* _EXTRACT_
________________
I wanted to lie down on the couch and cry, but it was covered with a huge pile of unfolded laundry. So instead, I stood still in the middle of the kitchen and looked lost. Fortunately for me, Steve came home at precisely that moment, recognized the look on my face and took over: he took steaks down from the freezer for dinner, heated the potato pizza for a side dish, and handed me a pink bag with a pretty pink dress in it: Happy Valentine’s Day. He might as well have been wearing a cape and tights.

We all felt much better after eating dinner, despite the fact that the laundry and the dishes didn’t magically disappear. The kids were disappointed that our special dessert would have to wait, but I explained to them that- sugar project or no sugar project- there is only so much that Mommy can do.

Remind me to write that on my mirror, or my forehead, or something, would you?

A Year of No Sugar: Post 23

Okay! I’ve done my homework and you get to be the beneficiary of that morning-long endeavor, unless of course I have got it all backwards in which case I am here to mislead you terribly. After watching Dr. Robert Lustig’s “Sugar: the Bitter Truth” on YouTube for the third time, as well as doing further slogging around on the internet, I’ve gotten to what I hope is a slightly better understanding of the “ose” question. Here is what I have come up with, which is very likely a gross oversimplification of the matter:

Sucrose– is processed table sugar in all it’s many forms: raw, white, brown etc. It is made up of both glucose and fructose and is harvested from sugar cane or sugar beets.
________________
* _STORED DATA_
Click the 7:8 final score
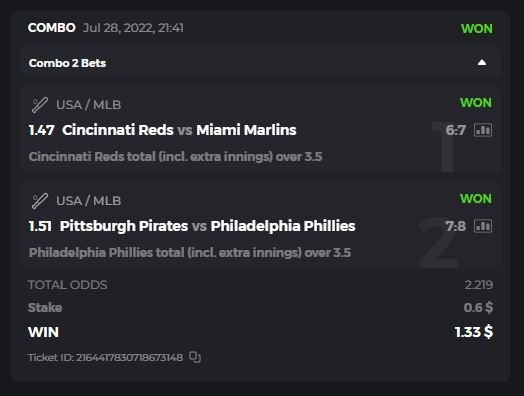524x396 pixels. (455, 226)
________________
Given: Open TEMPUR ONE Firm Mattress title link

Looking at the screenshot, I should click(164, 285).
________________
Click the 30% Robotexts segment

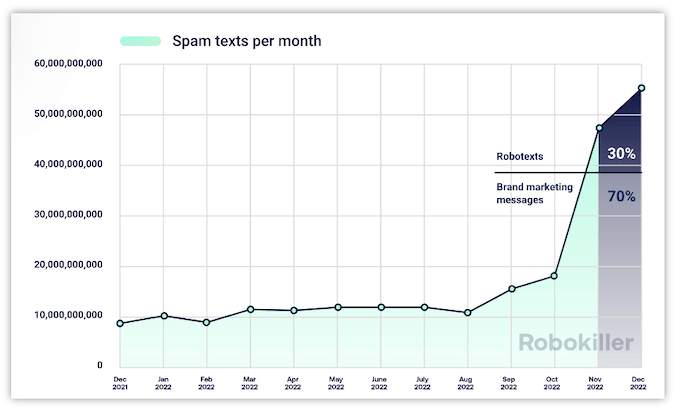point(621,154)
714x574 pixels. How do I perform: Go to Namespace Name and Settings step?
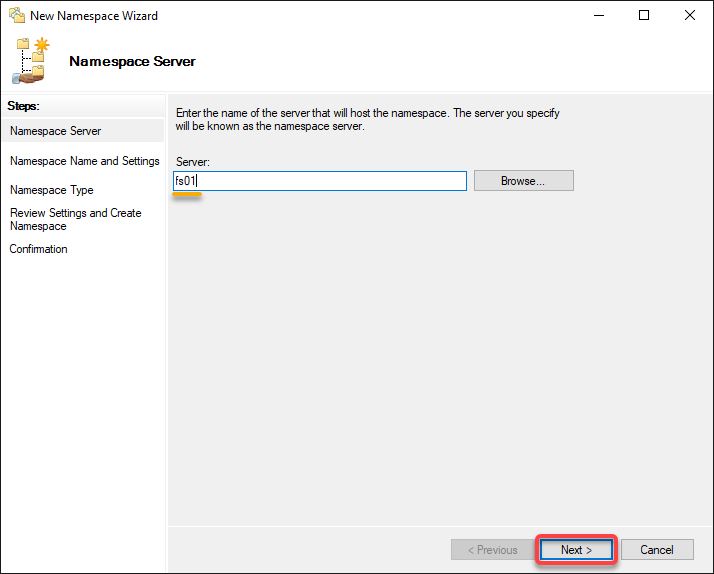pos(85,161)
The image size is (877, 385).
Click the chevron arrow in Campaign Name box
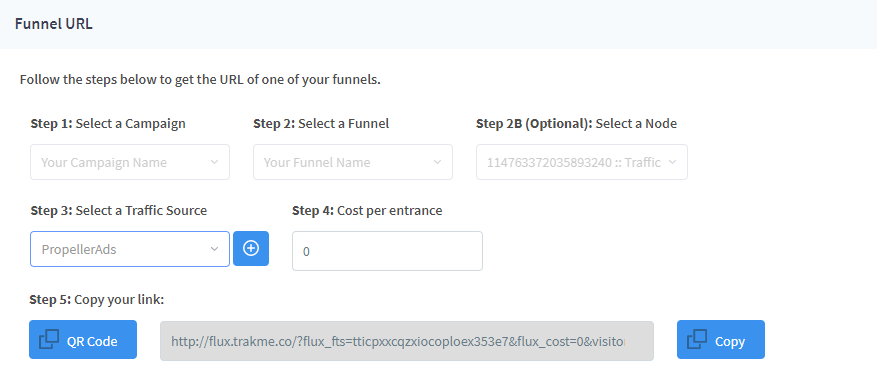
________________
* _TASK OBJECTIVE_
According to the excerpt on sugar, which two sugars make up sucrose? The lines are separate from the excerpt on sugar and have no connection to it.

* _EXERCISE RESULT_
Glucose and fructose.